For 20-year-old Katie Lehman, Peach is not just a fruit. The social media app — a cross between Facebook and Twitter with the ability to send boops and cake to your squad — represents the latest and greatest in social media. And though Lehman couldn’t really pinpoint what makes Peach different than Facebook or Twitter, she felt compelled to join after seeing a friend do so. After only a few hours, she’s not convinced it’ll take off, but she wanted to try it out, “just in case.”
To say that social media is a major part of Lehman’s life is an understatement. Not only does she quickly admit to belonging to “basically every social media site,” but also she’s studying digital studies and communications at the University of Michigan, where she is a junior, and hopes to pursue a career in social media marketing.
“Most of my summer was spent tweeting and scheduling tweets,” she says of her previous marketing internship with the Big Brothers Big Sisters organization.
Lehman starts her day by checking Facebook, Twitter, and Instagram, and estimates she spends around four hours on Facebook over the course of a day. Though she’s occasionally mortified by things she posted online five years ago, Lehman says social media helps her keep tabs on old friends, reconnect with extended family, and document her life in moments — big and small.
While she’s concerned about privacy and procrastination, for now Lehman is confident that social media’s benefits outweigh any potential danger this kind of engagement could pose to her physical or mental health.
For those less certain, the question still remains: Where should the line be drawn?
Dr. David Rosenberg, chairman of psychiatrics at Wayne State University, says there’s no magic number of hours per day or week at which social media use is healthy or unhealthy. Working primarily with children and adolescents, he says it’s important to examine the relationship each person has with their social network to ensure that they’re in control.

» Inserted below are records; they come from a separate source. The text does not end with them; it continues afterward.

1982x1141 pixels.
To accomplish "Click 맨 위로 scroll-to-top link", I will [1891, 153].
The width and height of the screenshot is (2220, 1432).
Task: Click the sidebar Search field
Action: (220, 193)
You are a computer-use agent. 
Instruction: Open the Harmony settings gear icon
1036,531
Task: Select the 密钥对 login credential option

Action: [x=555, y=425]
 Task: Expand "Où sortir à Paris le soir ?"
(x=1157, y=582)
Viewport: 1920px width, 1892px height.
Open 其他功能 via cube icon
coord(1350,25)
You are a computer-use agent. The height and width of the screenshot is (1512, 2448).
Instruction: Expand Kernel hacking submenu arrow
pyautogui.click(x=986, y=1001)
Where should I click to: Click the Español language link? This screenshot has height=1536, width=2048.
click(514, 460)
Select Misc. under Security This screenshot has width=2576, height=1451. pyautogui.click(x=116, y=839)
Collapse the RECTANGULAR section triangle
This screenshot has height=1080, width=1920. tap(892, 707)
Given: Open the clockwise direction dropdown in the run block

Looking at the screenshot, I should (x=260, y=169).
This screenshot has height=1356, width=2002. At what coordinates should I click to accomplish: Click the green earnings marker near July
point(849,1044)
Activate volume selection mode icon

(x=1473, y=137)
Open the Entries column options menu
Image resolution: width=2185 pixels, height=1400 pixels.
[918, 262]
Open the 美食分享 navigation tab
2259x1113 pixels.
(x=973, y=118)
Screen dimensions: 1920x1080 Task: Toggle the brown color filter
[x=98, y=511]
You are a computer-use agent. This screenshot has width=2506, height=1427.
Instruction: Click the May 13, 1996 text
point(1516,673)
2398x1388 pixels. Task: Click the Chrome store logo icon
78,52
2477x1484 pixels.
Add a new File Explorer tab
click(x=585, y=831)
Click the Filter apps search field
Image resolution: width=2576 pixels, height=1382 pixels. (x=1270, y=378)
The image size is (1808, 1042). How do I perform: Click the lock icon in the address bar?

“We’ve been giving increasing attention to the extraordinary resource and tremendous support system social networking sites can provide people, particularly teens, when used in moderation,” he says. “The key is to examine that relationship and make sure that social media is the servant and the person using it is the master, not the other way around.”
While he says face-to-face interaction still remains the most reliable means of communication, Rosenberg believes that social media can help people make and foster meaningful connections, and can even be “life-saving” for people struggling with their mental health.
As social media continues to be an increasingly prevalent aspect of many people’s lives, Rosenberg adds that mental health professionals must now confront issues that didn’t exist a decade ago, as “misuse” of these sites can exacerbate anxiety and depression, especially for the emotionally vulnerable.
He defines social media addiction as the point where a person can’t physically detach themselves from their online networks and doing so impedes aspects of their normal life, including maintaining offline relationships and performance at work or school. Rosenberg estimates that around 1 percent of the patients he sees are addicted to social media, and he anticipates that number will only increase as these networks show no signs of going away.
Rosenberg encourages parents to be aware of the relationship their children and teens have with social media and ensure that the sites they have access to are developmentally and age appropriate, and that they’re using them to have positive interactions with others. In addition to social media’s addictive qualities, he says the unfiltered nature of many sites adds to the emotional risk factors, especially for at-risk populations.
“There’s a whole host of emotional factors that come into play on social media, including embarrassment or fear of judgment,” Rosenberg says. “People also tend to feel a lot bolder and disinhibited when communicating online, and they can say or do things they’d never do in person. When this is ignored, it can be devastating.”
Because smartphones put social media at your fingertips at virtually all times, Rosenberg encourages people to weigh the risks and benefits of their online experiences. Virtual communities should feel like they’re supplementing your interpersonal skills and relationships, not replacing them.
Snapchat is a popular app that’s often criticized as being narcissistic and superficial, but according to Joseph Bayer’s research, people report being highly satisfied with it, second only to face-to-face interaction. Though the app’s videos and pictures may only exist for a few seconds, Bayer has studied the app extensively while working on his doctorate in communications studies at the University of Michigan.
“We’ve found that Snapchat fills the void for people to share little moments without the risks involved with posting on Facebook or Twitter,” he says. “Those sites tend to be more focused on managing identities and how you look to your friends and family, but with Snapchat the mood tends to be more positive.”
Because any pictures sent via Snapchat are temporary, Bayer believes people feel more entitled to share the little moments throughout their day, which he says deserve a place in social media. He agrees that face-to-face communication with friends and family are always going to have the biggest impact, but that brief interactions can be beneficial as well.
While Bayer knows that Snapchat likely won’t save the world, he’s encouraged that research indicates people who use the app have fewer self-presentational concerns. (Not too shabby for an app centered on sending close-up selfies to your nearest and dearest for a few seconds.)
“We don’t know yet if technologies are positive or negative, because they can help, but there are risks involved,” he says. “It’s easy to focus on the negative aspects of social media, but we’re not actually getting rid of them.”